- Em 2025, fundos soberanos do Golfo representaram até quarenta por cento do valor de negócios de investidores estatais, com deals totalizando $56,3 bilhões; ativos sob gestão acima de $5,6 trilhões, com projeção de $8,8 trilhões em 2030.
- Saudi Vision 2030 e o Fundo de Investimento Público (PIF) atingiram mais de $1 trilhão em ativos em 2025.
- Os fundos passaram de investimentos passivos para alocadores ativos, promovendo mandatos geoeconômicos e avanços em tecnologia.
- Vision 2030 busca diversificação econômica, com giga-projetos como Qiddiya, Diriyah e Neom, que passaram por desaceleração ou recalibração frente a preços de petróleo baixos e maior importação.
- Países do Golfo, como Emirados Árabes Unidos e Qatar, fortalecem influência global com investimentos, educação, infraestrutura e alianças estratégicas com Estados Unidos e China.
Em 2025, fundos soberanos do Golfo responderam por até 40% do valor de negócios de investidores estatais globalmente, com operações totalizando 56,3 bilhões de dólares. Os ativos geridos superam 5,6 trilhões, com previsões de chegar a 8,8 trilhões até 2030.
Entre os detentores, o Fundo de Investimento Público (PIF) da Arábia Saudita ultrapassou 1 trilhão de dólares em ativos no mesmo ano. Outros pilares são Abu Dhabi, Kuwait e Qatar, ativos que moldam fluxos globais de capital.
Essa concentração marca a transformação de fundos estatais em ativos ativos, não apenas passivos. A ideia é alocar capital de forma estratégica para diversificação, tecnologia e influência geopolítica, com horizontes de longo prazo. A região busca equilibrar juros domésticos e interesses externos.
Panorama regional e estratégica
Vision 2030, de Saudi Arabia, impulsiona reformas com foco em empregos, turismo, tecnologia e energia. O PIF atua como motor de transformação, integrando projetos de infraestrutura e setores de alto valor agregado. O resultado é uma posição financeira dominante na região.

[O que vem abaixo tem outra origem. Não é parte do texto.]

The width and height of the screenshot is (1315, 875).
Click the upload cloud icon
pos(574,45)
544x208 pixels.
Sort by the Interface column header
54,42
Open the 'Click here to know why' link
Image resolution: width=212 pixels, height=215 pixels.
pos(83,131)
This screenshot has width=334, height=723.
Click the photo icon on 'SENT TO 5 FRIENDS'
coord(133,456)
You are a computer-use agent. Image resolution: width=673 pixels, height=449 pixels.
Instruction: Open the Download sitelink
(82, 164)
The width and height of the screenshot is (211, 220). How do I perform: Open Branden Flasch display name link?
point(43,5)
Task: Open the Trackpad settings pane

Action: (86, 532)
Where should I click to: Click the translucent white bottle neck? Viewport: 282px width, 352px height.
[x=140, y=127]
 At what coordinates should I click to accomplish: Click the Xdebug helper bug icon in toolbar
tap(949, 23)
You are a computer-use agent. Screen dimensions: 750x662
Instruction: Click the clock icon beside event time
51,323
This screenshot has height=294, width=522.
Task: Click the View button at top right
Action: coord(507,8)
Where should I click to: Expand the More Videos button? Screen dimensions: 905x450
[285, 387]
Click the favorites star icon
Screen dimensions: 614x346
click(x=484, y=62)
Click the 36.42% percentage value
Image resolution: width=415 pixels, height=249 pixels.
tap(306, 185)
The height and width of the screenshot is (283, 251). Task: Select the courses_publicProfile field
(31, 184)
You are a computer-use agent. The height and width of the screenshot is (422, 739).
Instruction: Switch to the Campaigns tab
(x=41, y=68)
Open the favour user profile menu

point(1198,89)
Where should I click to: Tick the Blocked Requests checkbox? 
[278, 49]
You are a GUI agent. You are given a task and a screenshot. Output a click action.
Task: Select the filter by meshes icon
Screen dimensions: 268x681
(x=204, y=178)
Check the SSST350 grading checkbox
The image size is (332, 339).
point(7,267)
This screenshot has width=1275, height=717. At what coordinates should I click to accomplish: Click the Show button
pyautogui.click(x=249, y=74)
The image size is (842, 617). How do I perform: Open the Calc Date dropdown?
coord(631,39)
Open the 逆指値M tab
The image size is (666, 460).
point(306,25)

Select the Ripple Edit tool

Dinâmica geopolítica e competição global
Os Gulf monarchies moldam o cenário global ao alinhar capitais com metas nacionais de desenvolvimento e com alianças estratégicas, especialmente com EUA e parceiros asiáticos. A dependência de investimentos intensivos conecta economia doméstica a cenários de rivalidade entre as grandes potências.